--- Records shown ---

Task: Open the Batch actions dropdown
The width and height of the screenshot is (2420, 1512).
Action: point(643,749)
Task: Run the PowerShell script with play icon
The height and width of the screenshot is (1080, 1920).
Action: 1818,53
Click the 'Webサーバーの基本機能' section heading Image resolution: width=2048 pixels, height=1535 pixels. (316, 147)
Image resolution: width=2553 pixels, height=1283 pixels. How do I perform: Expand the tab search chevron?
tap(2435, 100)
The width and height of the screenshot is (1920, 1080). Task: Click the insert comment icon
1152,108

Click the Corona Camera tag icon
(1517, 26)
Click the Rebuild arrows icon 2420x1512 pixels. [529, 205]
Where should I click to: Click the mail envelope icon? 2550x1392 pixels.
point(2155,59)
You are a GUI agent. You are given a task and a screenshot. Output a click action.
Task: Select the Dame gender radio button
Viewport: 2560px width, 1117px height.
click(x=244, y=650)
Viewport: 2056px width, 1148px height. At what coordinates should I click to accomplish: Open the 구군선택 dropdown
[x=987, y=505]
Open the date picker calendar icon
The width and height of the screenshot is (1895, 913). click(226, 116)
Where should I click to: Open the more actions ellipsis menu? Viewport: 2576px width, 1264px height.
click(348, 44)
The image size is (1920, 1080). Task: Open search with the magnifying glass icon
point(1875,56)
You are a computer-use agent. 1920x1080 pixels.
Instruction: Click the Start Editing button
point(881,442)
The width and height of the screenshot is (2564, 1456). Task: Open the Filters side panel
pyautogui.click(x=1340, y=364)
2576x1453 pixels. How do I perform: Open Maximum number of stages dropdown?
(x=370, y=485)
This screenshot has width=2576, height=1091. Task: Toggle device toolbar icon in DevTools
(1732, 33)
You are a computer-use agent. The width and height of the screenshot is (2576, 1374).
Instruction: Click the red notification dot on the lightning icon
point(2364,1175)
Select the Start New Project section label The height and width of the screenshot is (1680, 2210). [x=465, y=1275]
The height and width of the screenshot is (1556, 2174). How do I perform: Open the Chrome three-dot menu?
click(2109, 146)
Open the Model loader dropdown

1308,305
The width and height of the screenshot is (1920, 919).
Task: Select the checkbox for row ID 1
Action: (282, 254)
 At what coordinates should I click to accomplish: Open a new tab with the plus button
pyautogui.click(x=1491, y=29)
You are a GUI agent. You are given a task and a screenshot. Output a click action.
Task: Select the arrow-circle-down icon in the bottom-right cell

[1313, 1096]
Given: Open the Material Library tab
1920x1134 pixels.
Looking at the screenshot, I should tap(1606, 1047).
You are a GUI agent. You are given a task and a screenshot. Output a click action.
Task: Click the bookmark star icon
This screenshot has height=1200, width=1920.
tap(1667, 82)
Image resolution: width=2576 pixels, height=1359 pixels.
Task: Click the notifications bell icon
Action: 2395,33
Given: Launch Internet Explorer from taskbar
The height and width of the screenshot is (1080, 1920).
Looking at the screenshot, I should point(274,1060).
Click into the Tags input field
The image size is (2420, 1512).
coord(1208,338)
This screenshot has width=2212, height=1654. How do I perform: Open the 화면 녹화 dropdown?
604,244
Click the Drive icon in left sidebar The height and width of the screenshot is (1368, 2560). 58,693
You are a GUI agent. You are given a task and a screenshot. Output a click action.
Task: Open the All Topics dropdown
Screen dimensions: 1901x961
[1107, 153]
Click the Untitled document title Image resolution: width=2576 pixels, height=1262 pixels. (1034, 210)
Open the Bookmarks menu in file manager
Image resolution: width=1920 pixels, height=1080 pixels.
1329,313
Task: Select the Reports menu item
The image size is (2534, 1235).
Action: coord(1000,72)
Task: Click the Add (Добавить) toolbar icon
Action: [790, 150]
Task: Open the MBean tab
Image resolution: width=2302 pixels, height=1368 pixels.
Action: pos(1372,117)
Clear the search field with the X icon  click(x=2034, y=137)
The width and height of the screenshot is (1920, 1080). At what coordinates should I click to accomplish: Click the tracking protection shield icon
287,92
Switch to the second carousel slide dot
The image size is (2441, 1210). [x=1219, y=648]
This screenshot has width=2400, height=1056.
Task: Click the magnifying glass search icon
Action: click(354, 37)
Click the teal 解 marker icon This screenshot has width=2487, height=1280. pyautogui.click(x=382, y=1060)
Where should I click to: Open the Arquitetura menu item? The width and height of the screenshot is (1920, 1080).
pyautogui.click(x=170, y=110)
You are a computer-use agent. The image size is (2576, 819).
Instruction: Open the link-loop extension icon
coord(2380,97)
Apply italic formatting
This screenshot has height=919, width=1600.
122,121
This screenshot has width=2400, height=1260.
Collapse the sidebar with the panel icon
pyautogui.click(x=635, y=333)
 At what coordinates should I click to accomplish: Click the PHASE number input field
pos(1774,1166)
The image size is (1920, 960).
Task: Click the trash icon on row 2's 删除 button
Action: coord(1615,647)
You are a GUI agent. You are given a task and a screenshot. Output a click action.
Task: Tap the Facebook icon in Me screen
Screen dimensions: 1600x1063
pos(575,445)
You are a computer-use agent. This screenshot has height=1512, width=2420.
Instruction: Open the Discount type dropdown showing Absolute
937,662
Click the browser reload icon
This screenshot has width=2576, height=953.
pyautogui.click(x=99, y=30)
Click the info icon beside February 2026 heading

---

▸ **Task to complete**
Wherever the word "heading" occurs in a line of the listing, copy that line.

▸ **Solved exercise**
Click the 'Webサーバーの基本機能' section heading Image resolution: width=2048 pixels, height=1535 pixels. (316, 147)
Click the info icon beside February 2026 heading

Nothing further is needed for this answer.